Getting a taste of the program in July, Tuttle made another stop at Wisconsin in mid-November for a home game against Illinois. He gave the obvious answer about the main difference between the two visits (more people and more energy), but the excitement level he got from the experience didn’t change or his belief that he can fit in well with Wisconsin’s offense.
“The offense they run at Wisconsin is similar to the one we run at my high school,” Tuttle told BadgerNation. “However we do a lot more variety. We’ll run the spread more, do some read-option stuff, although they do some of that with Bart (Houston). What I saw in that game was a family. It was a family between the players and the coaches and doing whatever it takes to win. That’s how my team works and our coaching staff works. That’s the kind of place that I like.”
Since offering him in May, Tuttle’s relationship with the Wisconsin’s coaching staff – primarily head coach Paul Chryst, offensive coordinator Joe Rudolph and quarterback coach Jon Budmayr – continues to develop.
“We’ve spoken a bunch of times and we’re getting a chance to learn more about each other from a personal level and football,” Tuttle said. “I think that’s a good thing. We’re developing trust and getting comfortable with each other.”
With a projected 2018 scholarship class in the mid-teens, no quarterbacks graduating and only three scholarship quarterbacks on the roster, Wisconsin could be in a position to take two quarterbacks for the second straight recruiting class (UW has commitments from three-star Jack Coan and walk-on Danny Vanden Boom and accepting a commitment from three-star quarterback Ben Bryant Wednesday).

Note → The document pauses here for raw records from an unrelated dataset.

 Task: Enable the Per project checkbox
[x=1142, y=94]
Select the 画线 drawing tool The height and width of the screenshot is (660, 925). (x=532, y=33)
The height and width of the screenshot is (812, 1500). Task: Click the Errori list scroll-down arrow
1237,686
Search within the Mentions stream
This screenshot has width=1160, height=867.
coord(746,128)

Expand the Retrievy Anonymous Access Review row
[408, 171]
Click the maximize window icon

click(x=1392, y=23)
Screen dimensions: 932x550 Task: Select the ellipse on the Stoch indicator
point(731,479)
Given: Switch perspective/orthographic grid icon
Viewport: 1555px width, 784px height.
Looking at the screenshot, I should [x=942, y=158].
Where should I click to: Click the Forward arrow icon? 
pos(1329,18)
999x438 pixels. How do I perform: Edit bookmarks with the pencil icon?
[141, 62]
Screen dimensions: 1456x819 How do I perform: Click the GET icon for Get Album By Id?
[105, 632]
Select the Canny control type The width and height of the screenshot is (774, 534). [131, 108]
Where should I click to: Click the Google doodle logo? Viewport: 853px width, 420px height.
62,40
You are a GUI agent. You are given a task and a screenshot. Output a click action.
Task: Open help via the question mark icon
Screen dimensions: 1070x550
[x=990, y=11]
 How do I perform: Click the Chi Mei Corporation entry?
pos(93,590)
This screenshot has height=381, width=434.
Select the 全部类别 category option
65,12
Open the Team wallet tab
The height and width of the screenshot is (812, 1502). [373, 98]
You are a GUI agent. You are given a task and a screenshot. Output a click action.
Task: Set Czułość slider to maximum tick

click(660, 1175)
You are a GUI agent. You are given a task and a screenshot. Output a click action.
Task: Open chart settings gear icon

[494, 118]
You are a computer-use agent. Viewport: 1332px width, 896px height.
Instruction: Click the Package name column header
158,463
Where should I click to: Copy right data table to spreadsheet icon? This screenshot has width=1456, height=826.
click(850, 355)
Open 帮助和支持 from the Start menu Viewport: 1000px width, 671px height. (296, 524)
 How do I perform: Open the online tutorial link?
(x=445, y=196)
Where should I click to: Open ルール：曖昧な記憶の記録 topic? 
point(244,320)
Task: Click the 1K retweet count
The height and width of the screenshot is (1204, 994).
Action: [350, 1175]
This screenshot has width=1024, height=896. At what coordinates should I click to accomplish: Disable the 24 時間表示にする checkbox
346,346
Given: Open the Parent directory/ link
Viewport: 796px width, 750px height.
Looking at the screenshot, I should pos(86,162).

Tuttle couldn’t say for sure if the Badgers were in the market for two signal callers. He also danced around the answer if the Badgers are his favorite, saying he’s still evaluating the roughly dozen offers he holds.
“I know I stand well with them. Wisconsin is a good place,” Tuttle said. “I’m going to take my time and make the right decision so I’m not back and forth on it.”
Leading a young team to the San Diego Section Open Division semifinals, Tuttle said his leadership qualities have taken a big leap over the last year.
“Being in that situation has really helped me as a player,” Tuttle said. “My decision making had to be on point, my mistakes had to be reduced to a minimal level and my coaches and my dad always talk about playing the perfect game. I’m in the process of working and figuring how to play that perfect game, so no matter what team we play, if I play the perfect game and we execute on all levels, we’ll be able to win the game. I’m getting to know and I think I’m working toward that. I’m getting better and that’s my goal for next year.”
Tuttle said he plans to make his decision somewhere between Christmas and the end of spring.